There was evidence in the case tending to show that the appellee, the plaintiff below, had not complied with the contract upon his part.

Dodge & Johnson, for appellant.

The original of the contract sued on not having been filed with the complaint, in accordance with § 5753, Sand. & H. Dig., the rule laid down in § 2929, ib., does not apply to render it incumbent upon the defendant to deny same by affidavit before trial. It was not competent to admit a copy of the alleged contract to prove the original, without satisfactorily accounting for the original. 1 Greenl. Ev. §§ 82, 84, 87, 88. The burden was on appellee to show delivery in compliance with terms of contract. This was prerequisite to recovery. The evidence does not sustain the allegation of appellee, that appellant had requisitions for timber but refused to turn them over, to appellee. It was error to instruct the jury that it was necessary for appellant to exercise its option to terminate contract upon violation of it by appellee. The violation discharged the contract.

*324 S. Brundridge, Jr., and W. B. Smith, for appellee.

Appellant did not deny the genuineness of the contract sued on, before trial, by affidavit, nor were the allegations of its answer, denying its genuineness,- sworn to. Hence there was no error in allowing its introduction into evidence. 35 Ark. 198. This court will not reverse a judgment for want of evidence to sustain the verdict, so long as there is any evidence to support the verdict. 48 Ark. 497; 57 Ark. 577; 51 Ark. 330;' 24 Ark. 252; 34 Ark. 632.

Hughes, J.,

(after stating the facts.) As the appellant did not deny the genuineness of the contract sued upon under oath before the trial .began, he could not upon the trial object to the introduction in evidence of the copy. The proof showed that the original was in the possession of the appellant; and he should have made his objection that only a copy, and not the original, was exhibited with the complaint before the trial. By his failure to do so, he waived' his objection, and should not have been allowed to take an unlooked-for and unfair advantage of the appellee by having it excluded upon the trial, and thus leave appellee with no opportunity to lay the proper foundation to introduce secondary evidence. The statute provides that “when a writing purporting to have been executed by one of the parties is referred to in and filed with a pleading, it may be read as genuine against such party, unless he denies its genuineness by affidavit, before the trial is begun.” Sand. & H. Dig., § 2929.

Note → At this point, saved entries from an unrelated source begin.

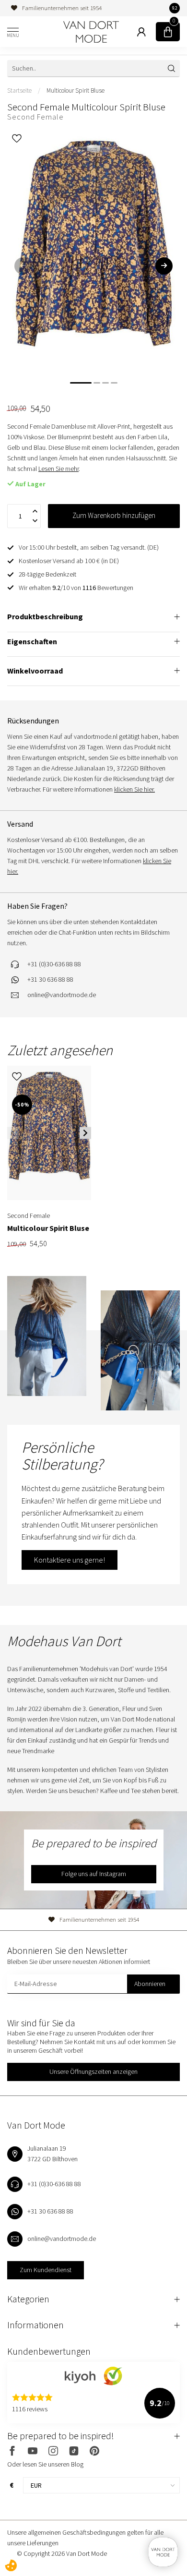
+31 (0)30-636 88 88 (54, 964)
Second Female (35, 116)
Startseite (19, 90)
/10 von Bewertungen (76, 587)
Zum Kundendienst (45, 2269)
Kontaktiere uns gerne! (69, 1560)
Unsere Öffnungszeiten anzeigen (93, 2071)
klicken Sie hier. (134, 789)
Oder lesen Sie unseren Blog (45, 2464)
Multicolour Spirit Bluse (76, 90)
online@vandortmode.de (61, 994)
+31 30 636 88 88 (50, 979)
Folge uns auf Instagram (93, 1873)
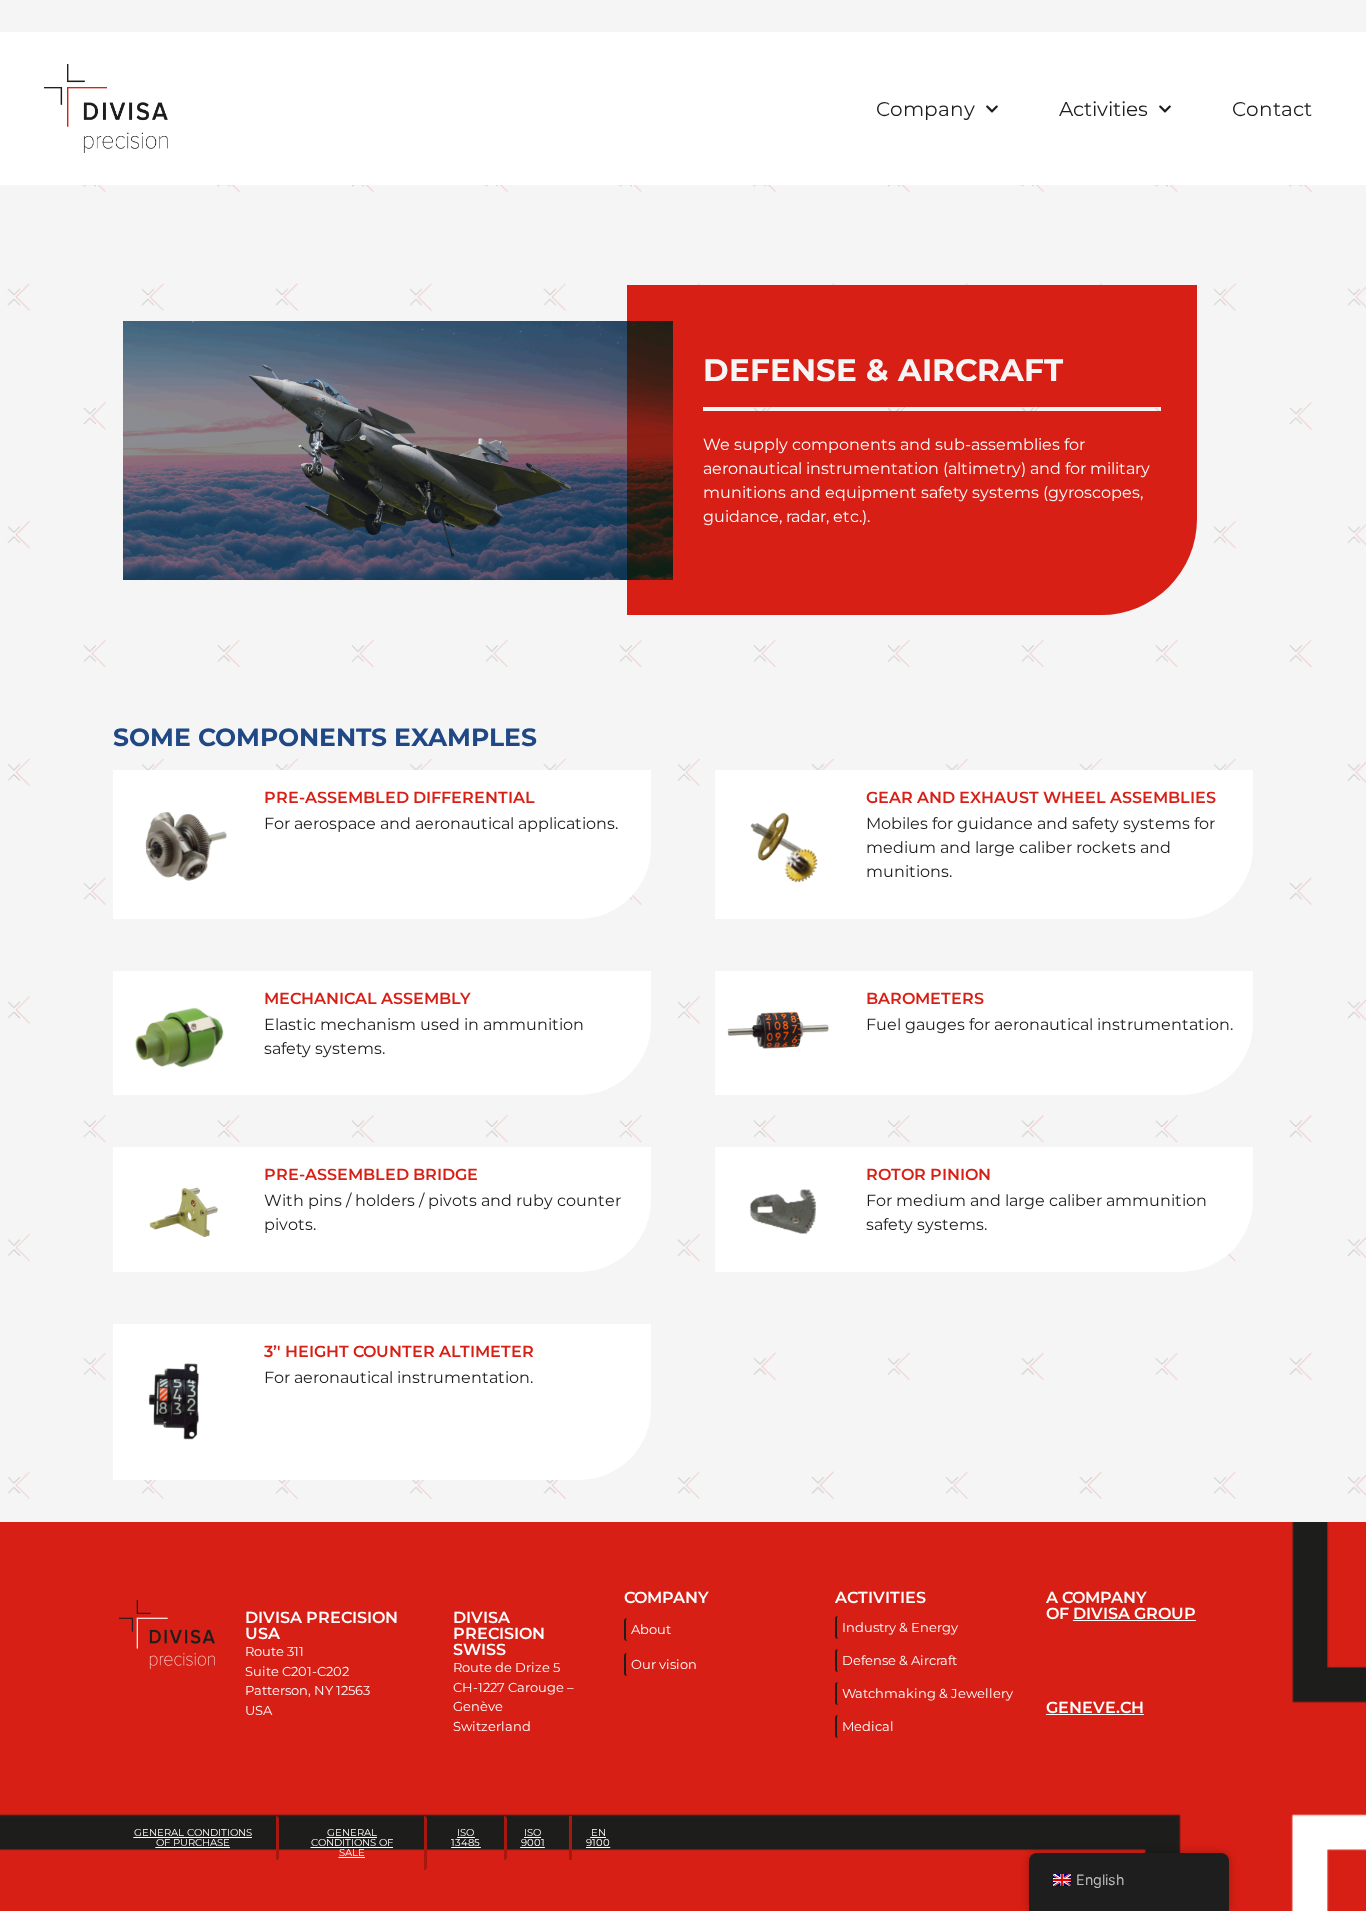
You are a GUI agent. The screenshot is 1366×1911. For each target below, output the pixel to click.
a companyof (1121, 1605)
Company (925, 109)
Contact (1272, 109)
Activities (1103, 109)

The court erred in modifying the third instruction as asked by the appellant, and giving it as modified, over the objection of appellant. The obligations of the contract were mutual, and, if the appellee failed to comply with it, he could not hold the appellant to a compliance. This is too plain to require argument or authorities. The failure of one party to a contract to comply with its terms releases the other party from compliance with it.

For the error in modifying this instruction, and giving it as modified, the judgment is reversed, and the cause is remanded for a new trial.

*325Battle, J.,

dissents from so much, of the opinion as holds that it was competent to read the copy of the contract in evidence.